Promoting Free Speech, Harvard Students' Club Braving Controversies [Video]

Freedom of Speech
Trump supporters face off with protesters at a 'Patriots Day' free speech rally on April 15 in Berkeley, California. In line with this, a Harvard University student club also faced a series of protests recently for conducting controversial seminars regarding speech freedom.
(Photo : Photo by Elijah Nouvelage/Getty Images)

Conor Healy, back when he was just a freshman at Harvard University, enrolled in a seminar class on free speech. Healy was from Toronto and he chose the said program because it seemed popular in the United States.
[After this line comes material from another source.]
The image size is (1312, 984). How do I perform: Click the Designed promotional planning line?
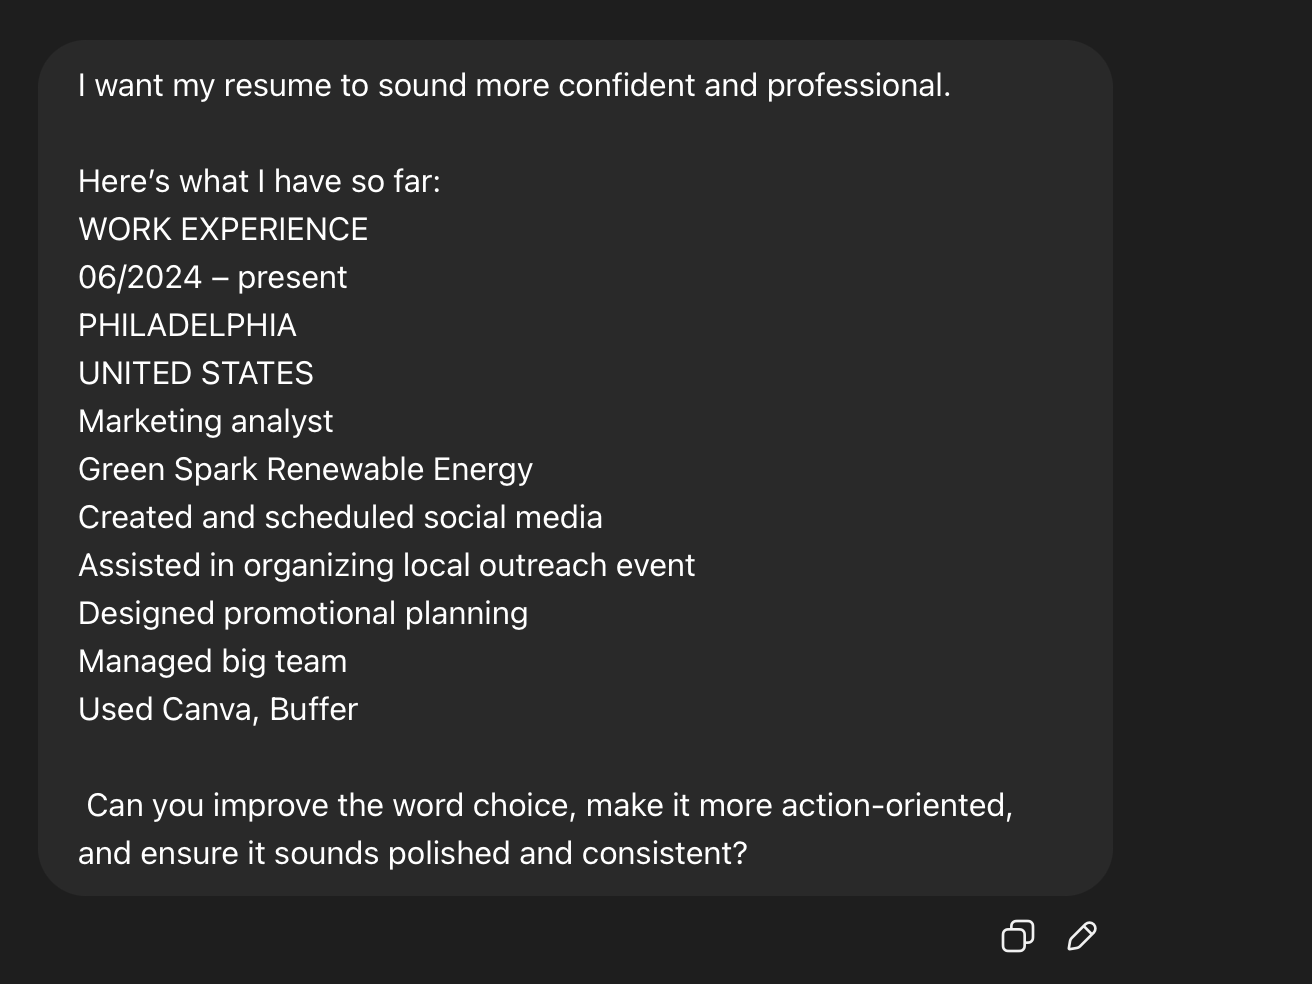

Healy recently told USA Today that he did learn a lot from his free speech class. Apparently, the students in the course tackled issues like the First Amendment, Holocaust, gender equality, and denialism. Now, Healy met Francisco Trujillo and created the first club dedicated to the freedom of speech at Harvard. The group is called the "Open Campus Initiative".

For the record, Healy became the president while Trujillo took the vice president position. The Open Campus Initiative actually had its first meeting last January. The club then grew with 35 members and six officers.

Unfortunately, not everyone became a fan. As a matter of fact, the club has been targeted by various protesters. Well, one of the reasons for the rallies is the move to invite controversial speakers like University of Toronto Psychology professor Jordan B. Peterson. Peterson is famous for refusing gender-neutral pronouns.

Per the same source, demonstrators swarmed Peterson's lecture holding signs that read "Fight Transphobia". Nevertheless, no one was harmed and the class finished peacefully. While freedom of speech is a good advocacy, Healy and his team recognize the fact that a lot of people would see them as people breaking the status quo. However, people need to feel more comfortable in challenging ideas and speaking up.

With that being said, the Open Campus Initiative will push through despite the protests. Healy added that it is time for students to not fear open conversations on campus. Next semester, the club plans to invite more speakers like the provocative author Charles Murray.

Unfortunately, the protests are not limited to Harvard students alone. As a matter of fact, according to Irish Times, Israeli ambassador Ze'ev Boker was scheduled for a talk in the Trinity University Dublin last February. It was later canceled when demonstrators blocked the door. Lastly, the talk of polemicist Milo Yiannopoulos in Berkeley ended in violent riots.